Source document
Segment Open

Mental health providers could be required to adopt new payment systems from April next year, in a bid by Monitor to finally move the sector away from block contract funding.

  • Capitated, “year of care” or episodic payments could be mandated for mental health
  • Changes could come into effect by April
  • Monitor’s flexibility welcomed by mental health network

The regulator has launched a consultation on plans to force a change in payment methods which would mean mental health providers and commissioners would have to adopt either year of care, episode of treatment or capitation payment systems.

In a letter to the sector, Monitor also signals a move away from commissioners paying for services based on the clustering of mental health patients according to type and severity of illness.

Stephen Dalton

Mental health ‘can’t carry on with block contracts’, Stephen Dalton said

It says: “Some local health economies are using mental healthcare cluster data as a payment currency, with payment based on cluster days or episode of care. However, we believe that payment based on cluster days does not best incentivise early intervention and recovery focused care. Using an episode of care approach, where appropriate, would provide better incentives, and we believe the sector is capable of implementing this type of payment approach in 2016-17.”

Monitor made clear its intention to shift the mental health system away from block contracts in proposals for the 2015-16 tariff and said commissioners should either use the clustering system or an alternative system.

Block contracts have long been blamed for cuts to mental health funding. However, a move to a payment by results system has been beset by delays in recent years amid concerns about the quality of mental health cluster data designed to support a payment by result system.

Launching the consultation this week Monitor said the changes would “increase equity of access to evidence based services and reward quality and outcomes.”

It said block contracts did not do this and “do not incentivise delivery of the objectives in the Five Year Forward View.”

Segment Closed

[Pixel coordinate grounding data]

Segment Open

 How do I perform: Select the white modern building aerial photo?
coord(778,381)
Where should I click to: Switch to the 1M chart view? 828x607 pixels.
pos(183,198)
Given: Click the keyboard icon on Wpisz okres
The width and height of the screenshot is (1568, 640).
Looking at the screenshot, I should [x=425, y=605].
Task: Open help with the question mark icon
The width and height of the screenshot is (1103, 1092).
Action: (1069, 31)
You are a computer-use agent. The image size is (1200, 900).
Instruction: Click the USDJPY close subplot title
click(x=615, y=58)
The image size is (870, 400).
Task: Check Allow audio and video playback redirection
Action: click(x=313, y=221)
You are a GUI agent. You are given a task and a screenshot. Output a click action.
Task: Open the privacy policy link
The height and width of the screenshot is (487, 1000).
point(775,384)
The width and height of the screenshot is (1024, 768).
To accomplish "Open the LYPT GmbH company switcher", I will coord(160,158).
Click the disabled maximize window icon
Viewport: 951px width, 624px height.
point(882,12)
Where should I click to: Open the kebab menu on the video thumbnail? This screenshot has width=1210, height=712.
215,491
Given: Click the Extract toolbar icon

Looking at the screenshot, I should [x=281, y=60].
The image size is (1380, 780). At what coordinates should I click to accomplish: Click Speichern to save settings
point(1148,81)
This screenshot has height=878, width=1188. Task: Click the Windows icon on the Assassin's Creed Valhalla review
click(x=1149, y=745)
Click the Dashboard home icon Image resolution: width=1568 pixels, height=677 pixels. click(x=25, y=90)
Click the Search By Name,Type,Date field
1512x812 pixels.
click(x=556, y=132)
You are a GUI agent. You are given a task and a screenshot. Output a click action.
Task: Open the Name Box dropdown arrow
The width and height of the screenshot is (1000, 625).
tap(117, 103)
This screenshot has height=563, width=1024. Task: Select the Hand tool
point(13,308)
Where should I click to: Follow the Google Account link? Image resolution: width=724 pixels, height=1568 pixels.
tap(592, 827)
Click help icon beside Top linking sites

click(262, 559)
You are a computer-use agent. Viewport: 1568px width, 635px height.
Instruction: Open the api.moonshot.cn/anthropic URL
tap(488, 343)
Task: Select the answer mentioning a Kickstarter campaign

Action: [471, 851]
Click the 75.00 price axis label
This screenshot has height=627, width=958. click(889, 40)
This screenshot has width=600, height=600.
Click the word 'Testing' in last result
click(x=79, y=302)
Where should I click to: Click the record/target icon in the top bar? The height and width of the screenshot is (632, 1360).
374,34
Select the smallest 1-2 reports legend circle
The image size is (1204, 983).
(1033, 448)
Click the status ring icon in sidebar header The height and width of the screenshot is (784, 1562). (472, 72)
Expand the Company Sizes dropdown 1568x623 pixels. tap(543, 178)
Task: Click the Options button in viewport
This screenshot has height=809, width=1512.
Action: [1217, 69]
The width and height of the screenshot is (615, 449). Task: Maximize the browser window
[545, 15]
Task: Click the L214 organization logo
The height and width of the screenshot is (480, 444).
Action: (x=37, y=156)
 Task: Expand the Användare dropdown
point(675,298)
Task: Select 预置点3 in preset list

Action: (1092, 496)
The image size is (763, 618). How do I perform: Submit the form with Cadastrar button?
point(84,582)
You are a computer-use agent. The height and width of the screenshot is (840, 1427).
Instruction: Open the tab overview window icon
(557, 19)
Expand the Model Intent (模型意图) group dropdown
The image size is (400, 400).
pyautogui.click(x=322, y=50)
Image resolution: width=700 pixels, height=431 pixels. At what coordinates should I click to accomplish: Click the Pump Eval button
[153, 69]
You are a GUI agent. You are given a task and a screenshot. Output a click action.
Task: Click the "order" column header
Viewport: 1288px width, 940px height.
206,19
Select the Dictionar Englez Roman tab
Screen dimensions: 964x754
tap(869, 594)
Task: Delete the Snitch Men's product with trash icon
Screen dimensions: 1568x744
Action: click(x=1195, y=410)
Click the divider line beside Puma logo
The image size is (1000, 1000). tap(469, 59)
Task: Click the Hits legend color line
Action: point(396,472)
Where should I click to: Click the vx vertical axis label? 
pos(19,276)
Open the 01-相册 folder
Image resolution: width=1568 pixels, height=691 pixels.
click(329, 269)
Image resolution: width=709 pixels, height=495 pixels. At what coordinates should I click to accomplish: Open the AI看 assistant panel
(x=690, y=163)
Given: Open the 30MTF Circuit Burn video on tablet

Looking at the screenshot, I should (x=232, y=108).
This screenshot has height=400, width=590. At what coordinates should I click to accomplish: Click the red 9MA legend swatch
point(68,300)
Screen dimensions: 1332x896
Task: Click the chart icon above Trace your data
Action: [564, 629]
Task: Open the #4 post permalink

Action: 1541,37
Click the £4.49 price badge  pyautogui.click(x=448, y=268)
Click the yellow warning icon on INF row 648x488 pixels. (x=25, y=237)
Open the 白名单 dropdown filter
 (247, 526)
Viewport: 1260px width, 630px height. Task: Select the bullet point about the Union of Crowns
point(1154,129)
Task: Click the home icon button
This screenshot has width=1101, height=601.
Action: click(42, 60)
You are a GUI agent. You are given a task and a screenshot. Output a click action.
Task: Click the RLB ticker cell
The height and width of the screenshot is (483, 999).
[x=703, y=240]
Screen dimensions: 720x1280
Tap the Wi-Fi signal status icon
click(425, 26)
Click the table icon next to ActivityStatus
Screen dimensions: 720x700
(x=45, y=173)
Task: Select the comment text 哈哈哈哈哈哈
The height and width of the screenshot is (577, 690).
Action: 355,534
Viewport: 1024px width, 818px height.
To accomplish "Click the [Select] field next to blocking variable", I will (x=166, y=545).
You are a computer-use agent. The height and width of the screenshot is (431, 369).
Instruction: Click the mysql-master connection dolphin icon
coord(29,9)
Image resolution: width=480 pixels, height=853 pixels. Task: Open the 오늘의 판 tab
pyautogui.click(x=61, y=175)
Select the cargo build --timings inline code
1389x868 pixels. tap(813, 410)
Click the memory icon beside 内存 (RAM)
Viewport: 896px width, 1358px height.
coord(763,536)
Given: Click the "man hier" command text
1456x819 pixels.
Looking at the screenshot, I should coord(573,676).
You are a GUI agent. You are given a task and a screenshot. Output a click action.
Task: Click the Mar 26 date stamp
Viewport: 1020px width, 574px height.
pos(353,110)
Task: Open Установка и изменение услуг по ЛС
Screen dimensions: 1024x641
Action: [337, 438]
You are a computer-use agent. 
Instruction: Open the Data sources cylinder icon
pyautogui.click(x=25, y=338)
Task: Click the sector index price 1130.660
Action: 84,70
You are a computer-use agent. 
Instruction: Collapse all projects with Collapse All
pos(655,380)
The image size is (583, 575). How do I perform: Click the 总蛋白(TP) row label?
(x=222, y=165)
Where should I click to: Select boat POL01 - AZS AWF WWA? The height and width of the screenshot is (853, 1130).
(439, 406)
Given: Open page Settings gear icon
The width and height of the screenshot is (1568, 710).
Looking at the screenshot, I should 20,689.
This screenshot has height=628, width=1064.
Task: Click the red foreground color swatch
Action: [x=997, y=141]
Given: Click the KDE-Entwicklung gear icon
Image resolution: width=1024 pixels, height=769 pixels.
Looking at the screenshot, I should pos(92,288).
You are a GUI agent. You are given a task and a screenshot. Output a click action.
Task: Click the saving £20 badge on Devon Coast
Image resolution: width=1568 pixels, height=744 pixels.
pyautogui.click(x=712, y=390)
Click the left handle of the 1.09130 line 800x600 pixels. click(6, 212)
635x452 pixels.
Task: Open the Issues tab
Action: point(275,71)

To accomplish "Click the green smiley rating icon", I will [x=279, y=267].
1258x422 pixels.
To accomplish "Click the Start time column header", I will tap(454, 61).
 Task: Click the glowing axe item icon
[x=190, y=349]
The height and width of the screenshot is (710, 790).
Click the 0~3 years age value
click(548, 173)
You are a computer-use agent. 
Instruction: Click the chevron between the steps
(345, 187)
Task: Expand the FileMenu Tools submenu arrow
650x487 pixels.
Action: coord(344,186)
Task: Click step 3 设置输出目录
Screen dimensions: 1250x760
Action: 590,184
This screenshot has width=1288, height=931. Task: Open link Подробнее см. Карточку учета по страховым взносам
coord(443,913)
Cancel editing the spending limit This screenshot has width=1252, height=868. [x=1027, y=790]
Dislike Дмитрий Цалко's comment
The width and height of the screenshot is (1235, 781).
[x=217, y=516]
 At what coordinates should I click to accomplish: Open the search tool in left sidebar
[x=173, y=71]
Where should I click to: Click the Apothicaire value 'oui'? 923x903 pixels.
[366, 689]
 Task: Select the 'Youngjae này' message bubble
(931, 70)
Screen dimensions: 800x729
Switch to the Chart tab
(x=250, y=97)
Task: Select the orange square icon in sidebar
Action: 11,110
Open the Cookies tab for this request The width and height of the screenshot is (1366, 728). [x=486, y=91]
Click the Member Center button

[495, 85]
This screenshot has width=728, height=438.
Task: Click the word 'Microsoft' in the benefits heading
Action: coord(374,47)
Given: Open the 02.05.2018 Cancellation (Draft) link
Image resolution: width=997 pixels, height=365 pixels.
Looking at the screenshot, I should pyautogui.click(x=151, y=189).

Segment Closed

Explore the material
#1 Reproduce the article on mental health payment systems word for word, from "Mental health providers could" to "capitation payment systems.", both ends included.
#2 Pick up the article on mental health payment systems where it ends and keep writing.
None of the rows matter here.

Answers given
#1
Mental health providers could be required to adopt new payment systems from April next year, in a bid by Monitor to finally move the sector away from block contract funding.

  • Capitated, “year of care” or episodic payments could be mandated for mental health
  • Changes could come into effect by April
  • Monitor’s flexibility welcomed by mental health network

The regulator has launched a consultation on plans to force a change in payment methods which would mean mental health providers and commissioners would have to adopt either year of care, episode of treatment or capitation payment systems.

#2
It added that whatever method was chosen by commissioners and providers, “it would be important to maintain focus on delivery of clinically appropriate care and the outcomes patients need”. Therefore, payment would be linked to the achievement of agreed quality and outcome standards. Providers will be able to use a mix of methods and agree ‘gain and loss’ deals with commissioners.

The consultation, which ends on 19 November, is seeking views on which method providers would be most likely to adopt in 2016-17 and what the key challenges to implementation would be.

Stephen Dalton, chief executive of the NHS Confederation’s Mental Health Network, told HSJ he welcomed Monitor’s approach.

“They are keeping the door open on a number of different options rather than being prescriptive,” he said.

“The bottom line seems to be that mental health can’t carry on with block contracts. We need a more sophisticated arrangement, but Monitor isn’t going to prescribe what providers have to do.

“I welcome the flexibility. We need to avoid the trap of talking about a payment system for mental health. A year of care might work for long term conditions but you might want capitated budgets for episodic care or elective [Improving Access to Psychological Therapies] treatments. I think this approach will be welcome with most people.”